Science fiction is a genre largely thought of as taking place either in the far reaches of space, in the far future, or both. However, as the release of "John Carter" highlights, there are science fiction stories actually set in the past. The results can be timeless classics or painful flops, but there are a number of notable sci-fi films set in the 1800s.
Based on the seminal Jules Verne novel of the same name, this classic film was Disney's first foray into live action and still stands as an astounding piece of work. The revenge-driven Captain Nemo, played by James Mason, captains the revolutionary submarine known as the Nautilus. Two scientists and a sailor, played by Kirk Douglas, find themselves captive on the amazing ship and torn by both the wonder and the horror of what the captain can do with it.
Despite over 60 years passing, the effects still hold up and the underwater photography looks as good as ever.

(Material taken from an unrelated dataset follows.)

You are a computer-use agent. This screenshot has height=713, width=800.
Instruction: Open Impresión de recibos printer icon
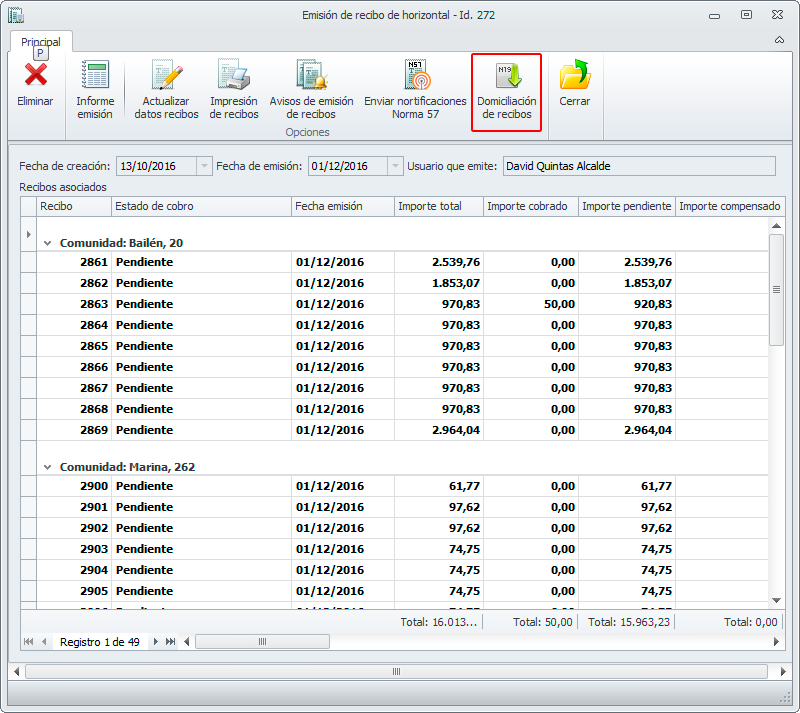(234, 76)
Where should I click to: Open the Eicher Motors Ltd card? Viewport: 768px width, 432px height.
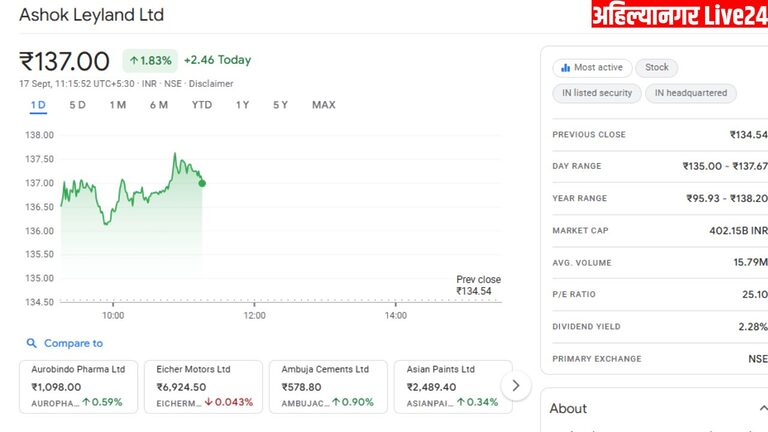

Director George Pal took the H. G. Wells novel about time travel and crafted this highly memorable yarn from it. While the movie deviates from the original novel, Pal is able to capture the sense of exploration and wonder that drove the protagonist to build the machine in the first place.

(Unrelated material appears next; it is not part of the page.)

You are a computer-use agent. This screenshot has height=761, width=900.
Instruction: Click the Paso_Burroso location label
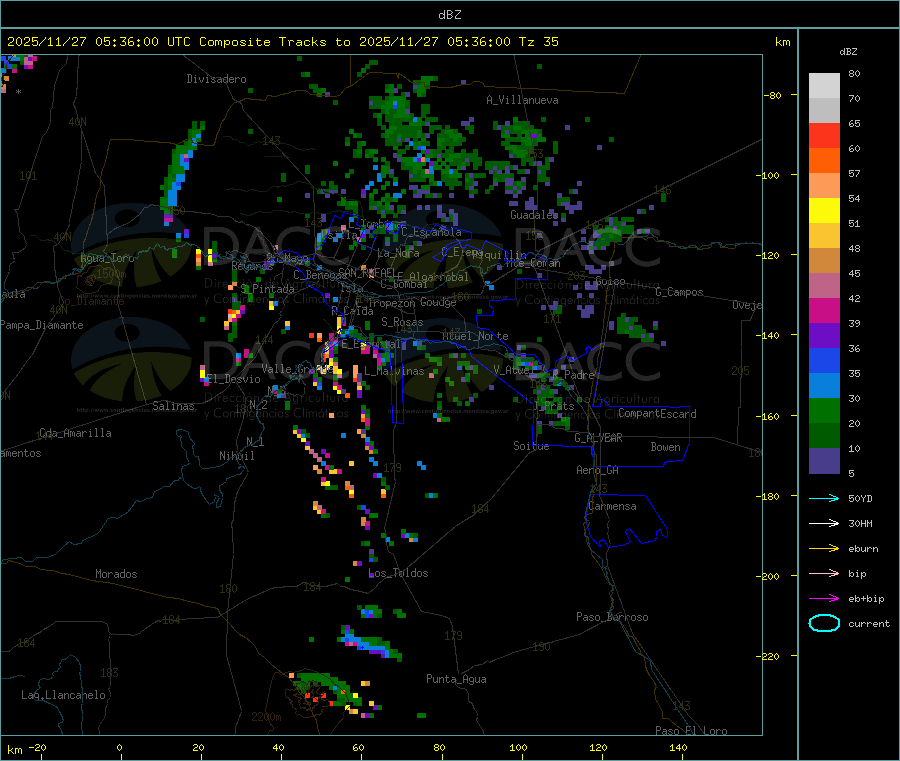612,617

While some of the 1960 effects haven't aged well, it still is head and shoulders above the more recent adaptation of "The Time Machine." The remake lost the sense of wonder and replaced it with dreary melancholy unsuited to the story.
James Mason shows up on the list again, this time as a scientist leading an expedition to the very center of the planet. Like "The Time Machine," some of the effects have aged poorly (trying to pass off super-sized iguanas as dinosaurs being the most apparent example) but the sense of discovery is there and highly infectious. Strong performances help buoy the film along and overcome its age rather well.

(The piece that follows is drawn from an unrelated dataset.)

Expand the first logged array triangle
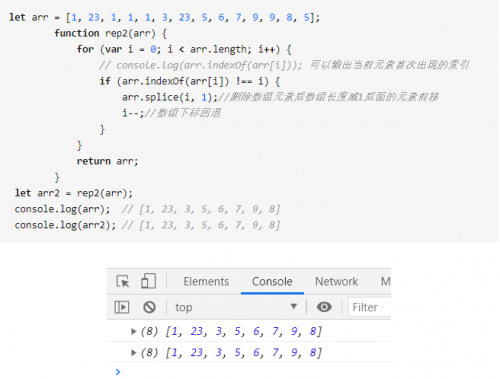The image size is (500, 379). pyautogui.click(x=133, y=331)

The 1959 adaptation is certainly more memorable than the recent Brendan Fraser-led "Journey to the Center of the Earth" from 2008.
This is an example of how badly things can go. The movie is supposedly based off the dense and clever comic book by the legendary Alan Moore, but aside from the basic idea it bares almost no resemblance to that work.
The story centers on numerous icons of early sci-fi and fantasy like Captain Nemo, Alan Quartermain, the Invisible Man, Dr. Jekyll/Mr. Hyde, and Mina Murray of "Dracula" fame all coming together to stop a global threat. The disparate elements never came together onscreen the way they did on the page, and the fact that most audiences only have passing knowledge of many of these characters didn't help.
The title pretty much said it all, but the film never really did much with that intriguing premise. Based on a comic book of the same name, "Cowboys & Aliens" never managed to be much more than a standard alien attack film in a western setting.
Just mashing the two genres together didn't really add anything exciting to either one. Solid effects work and decent to good performances from a talented cast couldn't lift this recent film to anything more than a disposable thrill ride.